The ridge’s 6km trail follows a flung rumble of ossified red sandstone. Only the most resolute of flora and fauna exists here. Irregular life. Irregular rain. Irregular terrain. Softness is sparse. Except, paradoxically, it’s not, as it sings from the alluring, time-toughened poetry of rock. 

 

 

The trail’s elevation provides some sense of scale of the park’s Byngnano Range centrepiece. The heights also meant the breeze was a near-constant, straining to converse. This countered the dominant aural interjections which were the relentless percussion of boot and rock.

Mutawintji Gorge Trail

Drama-hunters will be sated by the eponymous centrepiece of the Mutawintji Gorge trail. You dissect rangeland before being enclosed by one of Byngnano Range’s most archetypal architectural offerings.

Only the merest delicate curlicue of cloud in the cerulean, yet a cutting winter wind prompted me to hunker down in my shell. It was consistently below zero in the mornings, but in summer it often hovers around 40.

The red rock vertical enclosures of the gorge, however, offered protection from the wind. Congresses of pools, mini-beaches, and river red gums composed timeless scenes. White man’s heritage were carcasses of dead, feral goats polluting the watercourses.

The largest pool – a rare permanent one – blocked passage through the gorge’s head. 

 

 

If you’re game, backtrack a little, then grapple and pinball your way to a northern arroyo offshoot.

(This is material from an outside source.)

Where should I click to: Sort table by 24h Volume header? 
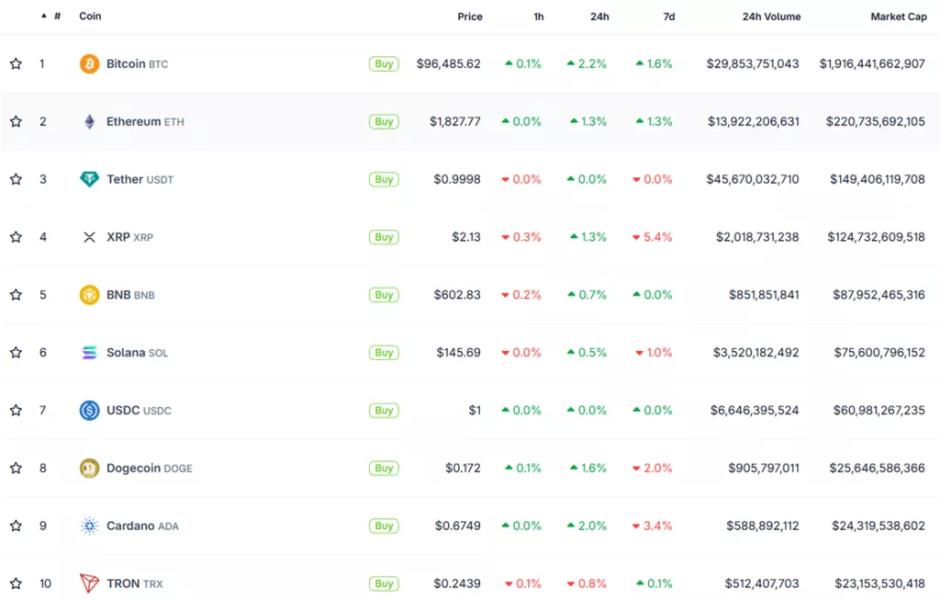coord(771,17)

If pursued further north, you’ll soon be embraced by the open-armed expansiveness of The Amphitheatre’s sacred surrounds.

This is off-track, however, and requires thoughtfulness and nav. The Amphitheatre’s southern side is a sacred women’s site, too, and should not be approached by males. Speak to the park rangers for guidance.

Byngnano Range Trail

The Byngnano Range trail is the most diverse of the three marked walks and, due to its 8km length and the terrain, the most physically challenging (straightforward, though, for anyone moderately fit and mobile). It’s crammed with fascinating diversity – ravines, mini-rope climb, rock holes, rock art – making it one of the best day walks in the country.

 

On it you wade through sand-clogged creek beds, roller coaster over rubble, and broach monstrous, seeming single-rock massive hills, weirdly blistered beehives bursting from Earth’s bowels.

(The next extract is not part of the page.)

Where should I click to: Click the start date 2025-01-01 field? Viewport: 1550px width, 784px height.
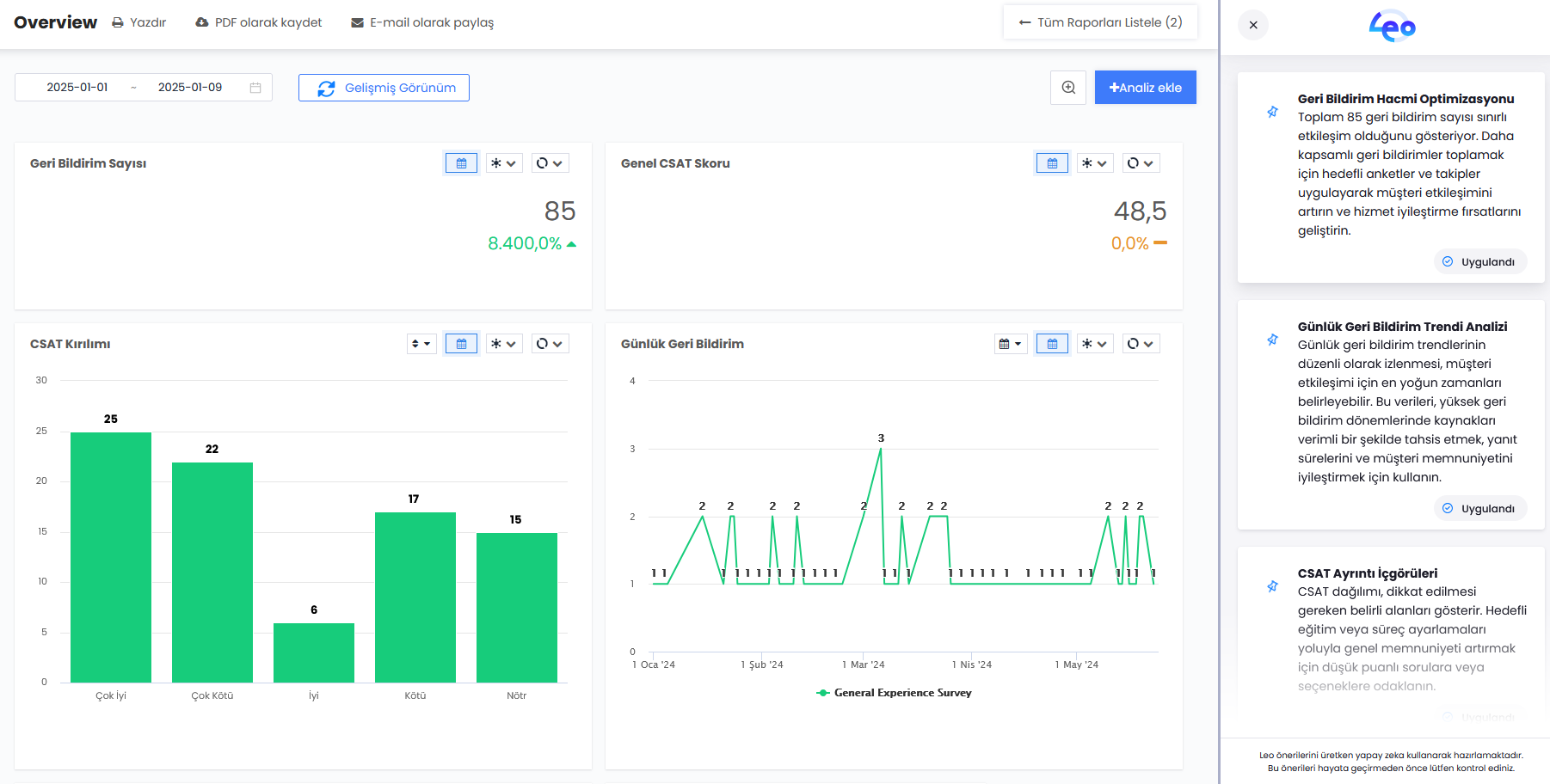click(x=77, y=88)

Its fiery, violent past – blithe to my passing – fiercely smouldered a thrumming orange.

Country was holding its, as Annie Dillard said, ‘invisible breath’. In a spell, wariness wavering, my heartbeat slowed to an unfathomable, unknowable rhythm. I hoped a lifeline of empathy was roping me to some semblance of Traditional Owners’ Country.

Country and Humanity are Intrinsically Bound

This fireball-forged Country, initially tense, always inscrutable, relaxed with familiarity. It conjured a storm of neutrinos, billions of them, howling through my body – a scouring, revitalising grit.

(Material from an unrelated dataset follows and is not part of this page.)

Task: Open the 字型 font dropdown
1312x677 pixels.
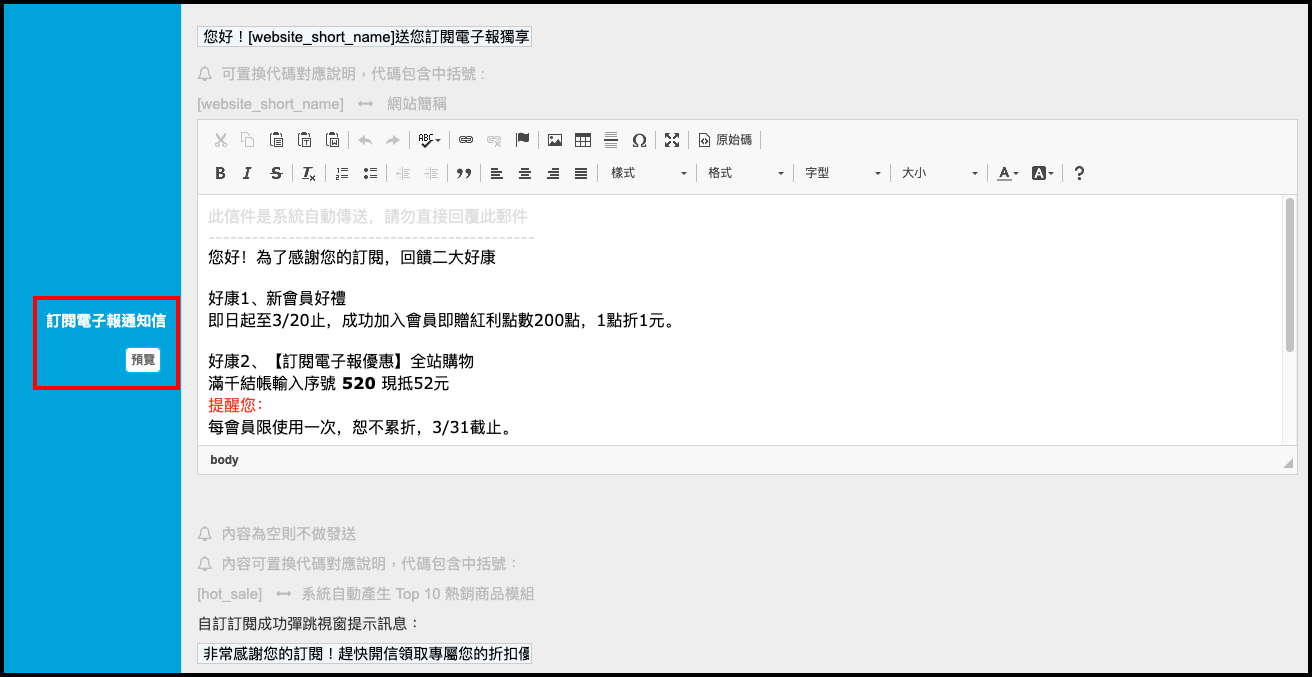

Bruce Chatwin wrote of desert wanderers finding in themselves ‘a primeval calmness’. An approximation, perhaps, had descended on me. City shackles attenuated, an emancipation. I exulted in the ever-changing drenching the asylum of wilderness lavished.

Even those normally immune to the ‘spirituality of place’ have been known to have their position swayed by immersion into Mutawintji.

‘Our life is a faint tracing on the surface of mystery’, said Annie Dillard when musing on nature. She could have been writing about Dreamtime and its influence over these lands and the people in it. 

A deep encounter with Mutawintji also prompts a reckoning. For what people of European descent have inflicted on Country – its First Nation peoples and environment. ‘Nature and human ethics are not unconnected,’ said poet and environmentalist Gary Snyder. ‘The fate of humanity and that of the nonhuman natural world’ are not, he said, independent of each other. 

 

The Magic and Majesty of Mutawintji National Park, Craig Pearce, valley, rocky mountains

 

What can be done to repair the damage? Not everything is within each individual’s grasp, but as Black Lives Matter has made clear, as well as our use of environment-destroying resources, we can see that each of us does, indeed, wield power. The question is, what are we doing about it?